목표: 아래 목록에서 "Master"라는 문자열이 들어 있는 줄을 빠짐없이 보여 주세요.

모음집에서 발췌한 기록:
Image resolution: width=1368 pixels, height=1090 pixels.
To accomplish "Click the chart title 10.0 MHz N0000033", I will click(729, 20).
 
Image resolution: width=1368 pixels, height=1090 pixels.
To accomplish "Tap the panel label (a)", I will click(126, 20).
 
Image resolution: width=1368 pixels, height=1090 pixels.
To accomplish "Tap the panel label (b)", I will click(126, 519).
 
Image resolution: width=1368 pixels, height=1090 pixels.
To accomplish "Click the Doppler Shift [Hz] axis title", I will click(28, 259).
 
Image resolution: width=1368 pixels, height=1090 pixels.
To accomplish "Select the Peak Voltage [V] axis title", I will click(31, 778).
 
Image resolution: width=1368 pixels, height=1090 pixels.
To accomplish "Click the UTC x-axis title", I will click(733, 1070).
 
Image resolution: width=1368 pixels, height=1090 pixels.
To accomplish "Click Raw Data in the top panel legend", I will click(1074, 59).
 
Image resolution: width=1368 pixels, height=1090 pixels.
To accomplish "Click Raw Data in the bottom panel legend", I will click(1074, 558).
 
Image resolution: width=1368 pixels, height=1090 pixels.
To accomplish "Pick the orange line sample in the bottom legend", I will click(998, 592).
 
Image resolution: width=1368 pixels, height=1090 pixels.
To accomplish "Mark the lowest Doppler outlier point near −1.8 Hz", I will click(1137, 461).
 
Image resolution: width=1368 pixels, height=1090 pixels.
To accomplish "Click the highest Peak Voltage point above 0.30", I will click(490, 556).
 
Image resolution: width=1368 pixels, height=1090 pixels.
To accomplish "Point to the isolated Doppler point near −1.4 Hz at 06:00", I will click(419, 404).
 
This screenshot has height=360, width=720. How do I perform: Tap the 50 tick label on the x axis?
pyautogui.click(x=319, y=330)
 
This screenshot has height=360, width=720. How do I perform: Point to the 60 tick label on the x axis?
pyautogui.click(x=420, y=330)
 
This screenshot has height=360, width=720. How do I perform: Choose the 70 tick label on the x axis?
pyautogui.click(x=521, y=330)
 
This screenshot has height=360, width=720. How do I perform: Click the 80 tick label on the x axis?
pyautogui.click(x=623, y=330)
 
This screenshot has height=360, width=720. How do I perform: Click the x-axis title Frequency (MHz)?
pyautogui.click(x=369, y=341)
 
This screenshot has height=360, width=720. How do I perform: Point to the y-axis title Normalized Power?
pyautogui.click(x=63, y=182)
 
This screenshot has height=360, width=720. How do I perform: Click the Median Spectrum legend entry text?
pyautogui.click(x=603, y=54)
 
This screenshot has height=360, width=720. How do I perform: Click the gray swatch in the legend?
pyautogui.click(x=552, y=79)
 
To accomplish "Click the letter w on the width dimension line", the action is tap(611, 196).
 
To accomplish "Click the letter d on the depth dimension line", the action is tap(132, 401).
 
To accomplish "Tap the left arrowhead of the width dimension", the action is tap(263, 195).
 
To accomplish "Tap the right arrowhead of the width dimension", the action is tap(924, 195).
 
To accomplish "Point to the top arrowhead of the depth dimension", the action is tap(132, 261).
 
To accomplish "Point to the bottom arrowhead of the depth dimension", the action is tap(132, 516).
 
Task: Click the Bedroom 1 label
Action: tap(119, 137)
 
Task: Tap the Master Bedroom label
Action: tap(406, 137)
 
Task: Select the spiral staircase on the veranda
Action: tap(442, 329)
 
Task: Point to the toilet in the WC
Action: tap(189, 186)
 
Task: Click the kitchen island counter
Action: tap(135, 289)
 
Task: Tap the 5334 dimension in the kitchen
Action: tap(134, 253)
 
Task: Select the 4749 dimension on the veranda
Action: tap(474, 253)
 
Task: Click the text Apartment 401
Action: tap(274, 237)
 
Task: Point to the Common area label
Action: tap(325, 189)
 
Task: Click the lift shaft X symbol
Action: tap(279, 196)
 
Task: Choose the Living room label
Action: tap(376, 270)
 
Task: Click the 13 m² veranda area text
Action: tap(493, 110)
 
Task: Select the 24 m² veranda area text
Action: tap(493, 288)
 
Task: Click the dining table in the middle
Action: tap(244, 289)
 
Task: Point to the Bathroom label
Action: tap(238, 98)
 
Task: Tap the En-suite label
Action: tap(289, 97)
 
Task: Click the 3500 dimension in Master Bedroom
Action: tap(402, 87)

아래 답변:
Task: Tap the Master Bedroom label
Task: Click the 3500 dimension in Master Bedroom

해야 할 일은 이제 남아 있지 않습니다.